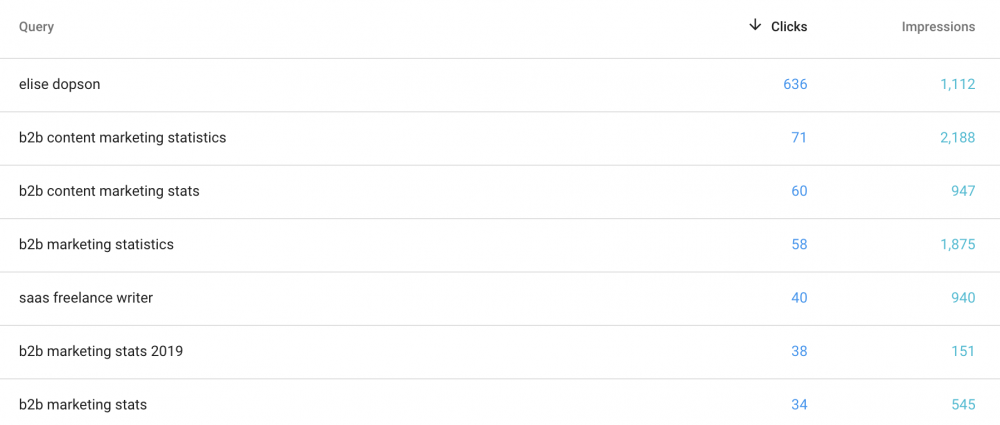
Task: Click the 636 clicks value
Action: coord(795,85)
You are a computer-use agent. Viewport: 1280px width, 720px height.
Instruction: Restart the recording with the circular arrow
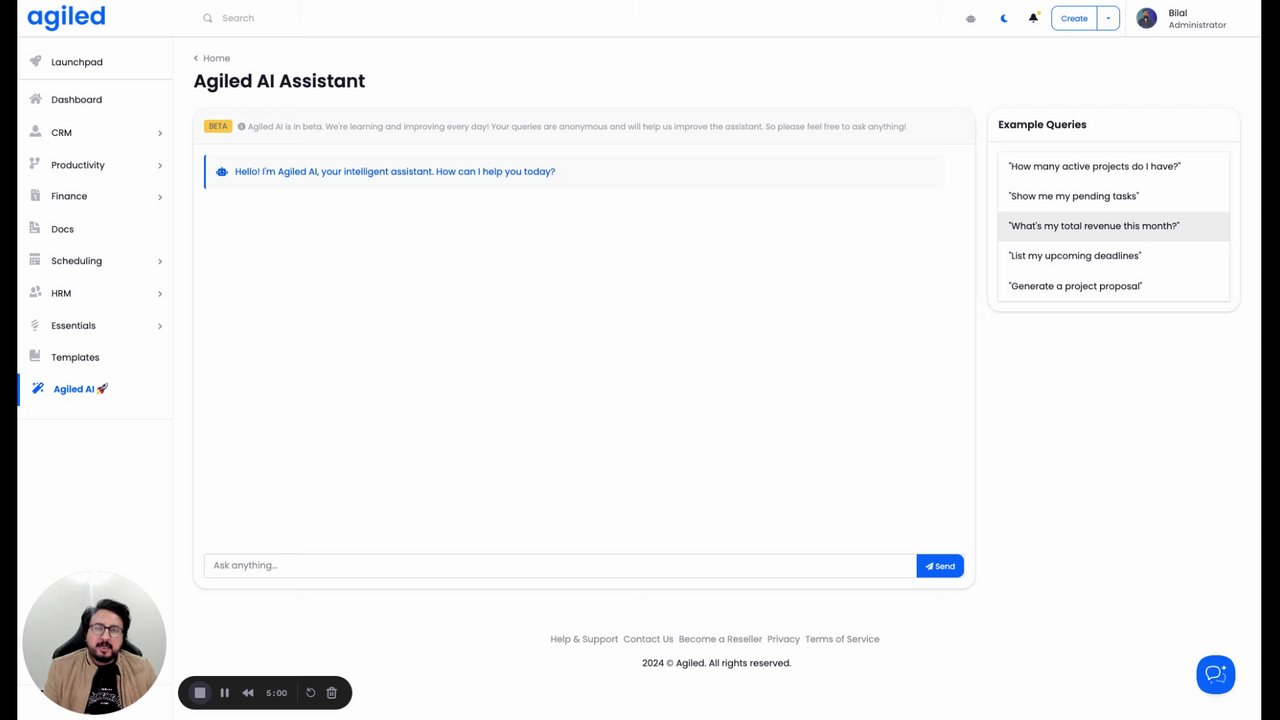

* * *

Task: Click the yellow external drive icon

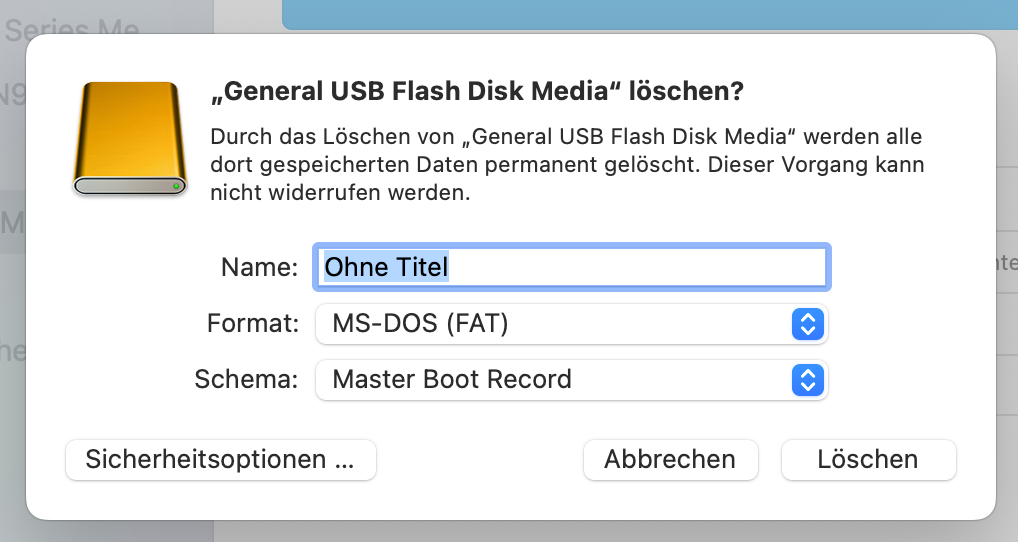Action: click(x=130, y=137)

__WHAT TO DO__
Everything from the line with "You are a computer-use" through the line with "Instruction: Restart the" in the listing above must be retyped exactly, with nothing added.

__TASK SOLUTION__
You are a computer-use agent. Viewport: 1280px width, 720px height.
Instruction: Restart the recording with the circular arrow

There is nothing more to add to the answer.